-- DATA SUPPLIED --
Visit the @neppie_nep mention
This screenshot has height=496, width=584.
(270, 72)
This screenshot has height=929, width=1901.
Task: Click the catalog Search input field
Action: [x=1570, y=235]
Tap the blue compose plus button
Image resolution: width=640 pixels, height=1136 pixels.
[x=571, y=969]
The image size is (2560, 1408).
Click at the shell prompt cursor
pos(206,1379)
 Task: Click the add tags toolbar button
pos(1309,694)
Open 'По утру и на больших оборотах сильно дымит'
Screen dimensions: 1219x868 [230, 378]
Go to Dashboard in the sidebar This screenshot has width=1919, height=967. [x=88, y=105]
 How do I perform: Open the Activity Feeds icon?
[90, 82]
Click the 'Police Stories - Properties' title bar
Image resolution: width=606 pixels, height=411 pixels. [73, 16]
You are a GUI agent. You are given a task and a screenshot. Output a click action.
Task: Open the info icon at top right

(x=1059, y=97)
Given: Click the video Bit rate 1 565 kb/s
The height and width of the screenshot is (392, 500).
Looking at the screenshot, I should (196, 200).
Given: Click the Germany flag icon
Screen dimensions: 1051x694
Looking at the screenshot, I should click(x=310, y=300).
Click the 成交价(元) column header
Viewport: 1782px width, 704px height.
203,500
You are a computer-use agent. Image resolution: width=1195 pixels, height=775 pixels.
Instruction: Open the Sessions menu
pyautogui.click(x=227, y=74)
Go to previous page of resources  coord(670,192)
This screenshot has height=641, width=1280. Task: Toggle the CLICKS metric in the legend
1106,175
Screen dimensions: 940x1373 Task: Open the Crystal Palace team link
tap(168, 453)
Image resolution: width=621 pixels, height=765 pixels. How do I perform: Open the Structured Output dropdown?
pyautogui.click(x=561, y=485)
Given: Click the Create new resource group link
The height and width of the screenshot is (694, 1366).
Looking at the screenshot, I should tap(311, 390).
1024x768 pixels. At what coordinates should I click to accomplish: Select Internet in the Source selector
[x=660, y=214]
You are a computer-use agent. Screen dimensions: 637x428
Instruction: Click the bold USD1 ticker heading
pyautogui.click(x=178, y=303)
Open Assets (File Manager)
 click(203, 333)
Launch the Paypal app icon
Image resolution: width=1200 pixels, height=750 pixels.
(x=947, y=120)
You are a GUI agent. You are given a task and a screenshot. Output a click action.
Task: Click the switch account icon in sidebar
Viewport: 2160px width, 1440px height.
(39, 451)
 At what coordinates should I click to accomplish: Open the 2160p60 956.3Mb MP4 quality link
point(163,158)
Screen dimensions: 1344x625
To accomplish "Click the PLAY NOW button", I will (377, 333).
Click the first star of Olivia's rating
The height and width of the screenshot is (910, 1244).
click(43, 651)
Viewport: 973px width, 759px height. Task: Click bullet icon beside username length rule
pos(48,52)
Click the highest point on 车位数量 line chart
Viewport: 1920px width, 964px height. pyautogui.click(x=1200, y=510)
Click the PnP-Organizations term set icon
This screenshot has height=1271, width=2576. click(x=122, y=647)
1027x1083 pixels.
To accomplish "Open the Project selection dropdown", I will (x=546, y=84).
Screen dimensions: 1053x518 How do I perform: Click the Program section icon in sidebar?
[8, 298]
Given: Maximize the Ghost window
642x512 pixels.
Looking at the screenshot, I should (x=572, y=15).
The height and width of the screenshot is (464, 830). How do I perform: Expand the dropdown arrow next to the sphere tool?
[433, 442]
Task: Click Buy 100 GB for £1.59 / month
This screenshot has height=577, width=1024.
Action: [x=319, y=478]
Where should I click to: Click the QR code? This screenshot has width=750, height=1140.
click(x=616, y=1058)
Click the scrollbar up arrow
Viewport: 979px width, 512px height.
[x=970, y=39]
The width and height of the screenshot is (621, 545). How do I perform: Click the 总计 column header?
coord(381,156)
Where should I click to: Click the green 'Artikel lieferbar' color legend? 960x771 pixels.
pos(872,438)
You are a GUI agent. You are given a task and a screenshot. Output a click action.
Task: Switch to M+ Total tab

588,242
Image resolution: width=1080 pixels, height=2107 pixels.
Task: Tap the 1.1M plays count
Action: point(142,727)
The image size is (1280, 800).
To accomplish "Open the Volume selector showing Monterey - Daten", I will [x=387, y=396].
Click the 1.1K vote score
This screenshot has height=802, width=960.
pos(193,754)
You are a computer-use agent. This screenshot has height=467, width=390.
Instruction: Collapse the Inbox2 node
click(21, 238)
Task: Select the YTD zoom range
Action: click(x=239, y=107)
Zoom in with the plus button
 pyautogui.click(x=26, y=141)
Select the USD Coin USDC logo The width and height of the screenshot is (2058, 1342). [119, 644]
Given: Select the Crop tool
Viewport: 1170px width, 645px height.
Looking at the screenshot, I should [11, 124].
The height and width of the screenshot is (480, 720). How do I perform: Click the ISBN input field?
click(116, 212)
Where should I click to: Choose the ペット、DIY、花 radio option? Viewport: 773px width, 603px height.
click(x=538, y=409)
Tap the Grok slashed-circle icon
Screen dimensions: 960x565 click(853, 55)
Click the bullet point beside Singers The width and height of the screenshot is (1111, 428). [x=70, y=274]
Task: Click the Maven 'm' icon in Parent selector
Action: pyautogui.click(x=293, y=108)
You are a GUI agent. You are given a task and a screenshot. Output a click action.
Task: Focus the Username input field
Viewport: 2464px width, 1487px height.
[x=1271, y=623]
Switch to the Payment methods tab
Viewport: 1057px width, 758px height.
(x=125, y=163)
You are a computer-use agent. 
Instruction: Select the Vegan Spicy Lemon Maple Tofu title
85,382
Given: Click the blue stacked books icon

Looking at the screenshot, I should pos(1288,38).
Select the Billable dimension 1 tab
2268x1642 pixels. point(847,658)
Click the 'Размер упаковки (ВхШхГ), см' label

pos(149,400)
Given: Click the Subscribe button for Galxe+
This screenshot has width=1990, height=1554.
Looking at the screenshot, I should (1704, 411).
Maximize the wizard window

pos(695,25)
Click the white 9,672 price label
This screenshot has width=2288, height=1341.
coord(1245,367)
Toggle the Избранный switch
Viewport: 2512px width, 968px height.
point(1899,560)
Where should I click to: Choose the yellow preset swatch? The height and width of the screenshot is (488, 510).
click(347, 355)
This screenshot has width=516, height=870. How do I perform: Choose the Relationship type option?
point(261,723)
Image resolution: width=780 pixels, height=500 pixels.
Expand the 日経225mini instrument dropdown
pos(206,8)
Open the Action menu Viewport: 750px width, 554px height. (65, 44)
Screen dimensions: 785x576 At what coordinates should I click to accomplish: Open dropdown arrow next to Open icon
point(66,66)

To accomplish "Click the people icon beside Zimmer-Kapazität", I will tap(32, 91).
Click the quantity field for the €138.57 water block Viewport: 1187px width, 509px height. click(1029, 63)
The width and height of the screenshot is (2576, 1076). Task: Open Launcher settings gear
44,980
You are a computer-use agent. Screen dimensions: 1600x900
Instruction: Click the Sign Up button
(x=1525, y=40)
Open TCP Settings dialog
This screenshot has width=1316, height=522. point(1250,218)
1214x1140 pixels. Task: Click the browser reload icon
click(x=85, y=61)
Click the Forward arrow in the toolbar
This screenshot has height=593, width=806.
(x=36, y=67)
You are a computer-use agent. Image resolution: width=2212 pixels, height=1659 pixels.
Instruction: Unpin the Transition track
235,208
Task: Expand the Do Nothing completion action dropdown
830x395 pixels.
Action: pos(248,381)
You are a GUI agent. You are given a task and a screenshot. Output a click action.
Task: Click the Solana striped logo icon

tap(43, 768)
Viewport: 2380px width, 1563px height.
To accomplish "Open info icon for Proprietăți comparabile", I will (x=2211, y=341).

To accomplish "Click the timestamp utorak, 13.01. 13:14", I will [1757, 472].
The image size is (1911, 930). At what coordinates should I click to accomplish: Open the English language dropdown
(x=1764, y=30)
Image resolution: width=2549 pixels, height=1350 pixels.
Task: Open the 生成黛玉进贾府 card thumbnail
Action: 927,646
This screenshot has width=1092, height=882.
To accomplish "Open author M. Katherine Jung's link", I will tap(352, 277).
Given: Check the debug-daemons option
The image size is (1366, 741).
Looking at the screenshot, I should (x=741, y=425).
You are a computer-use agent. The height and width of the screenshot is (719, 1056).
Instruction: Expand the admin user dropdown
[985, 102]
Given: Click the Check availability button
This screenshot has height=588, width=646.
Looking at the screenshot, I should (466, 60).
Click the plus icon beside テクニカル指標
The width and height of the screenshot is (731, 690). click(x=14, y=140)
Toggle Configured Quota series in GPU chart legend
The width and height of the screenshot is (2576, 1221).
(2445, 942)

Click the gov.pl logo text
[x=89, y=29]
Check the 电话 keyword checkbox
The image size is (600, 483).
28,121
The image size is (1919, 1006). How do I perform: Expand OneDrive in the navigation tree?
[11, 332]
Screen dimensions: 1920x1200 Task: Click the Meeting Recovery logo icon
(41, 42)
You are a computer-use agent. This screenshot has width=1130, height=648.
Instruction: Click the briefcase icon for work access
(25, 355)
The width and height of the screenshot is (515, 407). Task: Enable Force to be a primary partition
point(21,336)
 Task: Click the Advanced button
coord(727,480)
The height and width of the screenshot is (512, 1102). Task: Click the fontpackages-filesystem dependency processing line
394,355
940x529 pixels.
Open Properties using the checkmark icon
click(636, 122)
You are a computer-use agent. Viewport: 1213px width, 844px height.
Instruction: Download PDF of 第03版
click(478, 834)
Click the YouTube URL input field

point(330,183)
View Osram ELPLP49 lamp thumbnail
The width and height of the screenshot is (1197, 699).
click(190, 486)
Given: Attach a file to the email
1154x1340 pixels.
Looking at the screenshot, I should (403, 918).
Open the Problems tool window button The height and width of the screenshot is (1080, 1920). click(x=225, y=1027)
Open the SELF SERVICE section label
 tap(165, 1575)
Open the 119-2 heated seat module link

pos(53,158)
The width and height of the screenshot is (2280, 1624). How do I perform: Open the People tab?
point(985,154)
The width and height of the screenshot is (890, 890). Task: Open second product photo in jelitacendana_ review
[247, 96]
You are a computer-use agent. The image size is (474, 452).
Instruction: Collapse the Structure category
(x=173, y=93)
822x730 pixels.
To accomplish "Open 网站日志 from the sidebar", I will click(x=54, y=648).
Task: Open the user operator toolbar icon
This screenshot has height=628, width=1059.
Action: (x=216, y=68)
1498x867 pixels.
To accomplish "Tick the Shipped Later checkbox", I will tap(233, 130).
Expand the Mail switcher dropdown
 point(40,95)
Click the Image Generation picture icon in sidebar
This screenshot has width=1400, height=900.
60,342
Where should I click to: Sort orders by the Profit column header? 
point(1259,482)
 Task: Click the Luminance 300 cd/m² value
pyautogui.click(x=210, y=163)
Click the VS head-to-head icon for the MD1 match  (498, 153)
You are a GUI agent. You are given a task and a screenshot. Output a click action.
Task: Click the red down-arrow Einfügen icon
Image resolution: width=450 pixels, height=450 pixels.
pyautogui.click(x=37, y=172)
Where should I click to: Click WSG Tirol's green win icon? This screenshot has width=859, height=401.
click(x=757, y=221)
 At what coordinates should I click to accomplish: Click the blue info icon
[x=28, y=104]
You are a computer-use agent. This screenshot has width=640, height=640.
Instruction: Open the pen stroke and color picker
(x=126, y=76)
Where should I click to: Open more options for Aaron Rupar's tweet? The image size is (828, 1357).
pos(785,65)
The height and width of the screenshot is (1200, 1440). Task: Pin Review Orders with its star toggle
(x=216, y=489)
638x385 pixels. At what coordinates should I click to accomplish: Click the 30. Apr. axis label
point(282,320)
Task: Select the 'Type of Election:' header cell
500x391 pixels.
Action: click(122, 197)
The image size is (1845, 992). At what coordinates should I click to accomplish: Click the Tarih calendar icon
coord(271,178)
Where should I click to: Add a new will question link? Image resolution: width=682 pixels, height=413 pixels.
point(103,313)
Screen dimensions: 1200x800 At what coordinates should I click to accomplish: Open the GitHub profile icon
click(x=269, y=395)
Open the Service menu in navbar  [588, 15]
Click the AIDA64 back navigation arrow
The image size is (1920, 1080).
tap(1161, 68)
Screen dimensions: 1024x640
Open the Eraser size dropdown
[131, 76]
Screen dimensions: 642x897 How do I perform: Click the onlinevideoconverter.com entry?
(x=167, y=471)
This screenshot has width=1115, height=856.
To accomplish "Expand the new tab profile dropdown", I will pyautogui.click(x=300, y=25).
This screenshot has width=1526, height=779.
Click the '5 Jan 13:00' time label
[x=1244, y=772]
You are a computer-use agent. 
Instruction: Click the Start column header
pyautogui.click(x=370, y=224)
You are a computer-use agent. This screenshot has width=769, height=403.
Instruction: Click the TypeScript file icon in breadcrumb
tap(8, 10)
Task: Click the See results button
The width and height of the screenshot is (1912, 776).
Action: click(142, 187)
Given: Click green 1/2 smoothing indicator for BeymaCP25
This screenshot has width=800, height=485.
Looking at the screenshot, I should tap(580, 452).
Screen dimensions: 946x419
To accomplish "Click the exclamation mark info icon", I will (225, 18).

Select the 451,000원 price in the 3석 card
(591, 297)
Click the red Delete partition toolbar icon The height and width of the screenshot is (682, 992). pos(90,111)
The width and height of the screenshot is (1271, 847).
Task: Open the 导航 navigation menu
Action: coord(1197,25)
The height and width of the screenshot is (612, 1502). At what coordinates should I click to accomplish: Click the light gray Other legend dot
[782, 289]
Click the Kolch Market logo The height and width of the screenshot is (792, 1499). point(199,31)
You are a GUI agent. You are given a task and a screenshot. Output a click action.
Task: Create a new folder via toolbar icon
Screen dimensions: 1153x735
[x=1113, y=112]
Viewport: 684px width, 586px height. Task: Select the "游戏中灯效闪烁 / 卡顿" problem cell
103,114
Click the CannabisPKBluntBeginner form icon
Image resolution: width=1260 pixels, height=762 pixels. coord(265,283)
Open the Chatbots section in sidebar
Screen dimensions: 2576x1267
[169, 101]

-- EXERCISE --
Copy out the lines without changes, from the line containing "Click the AIDA64 back navigation arrow" through the line containing "pyautogui.click(x=370, y=224)".

-- EXERCISE RESULT --
Click the AIDA64 back navigation arrow
The image size is (1920, 1080).
tap(1161, 68)
Screen dimensions: 1024x640
Open the Eraser size dropdown
[131, 76]
Screen dimensions: 642x897 How do I perform: Click the onlinevideoconverter.com entry?
(x=167, y=471)
This screenshot has width=1115, height=856.
To accomplish "Expand the new tab profile dropdown", I will pyautogui.click(x=300, y=25).
This screenshot has width=1526, height=779.
Click the '5 Jan 13:00' time label
[x=1244, y=772]
You are a computer-use agent. 
Instruction: Click the Start column header
pyautogui.click(x=370, y=224)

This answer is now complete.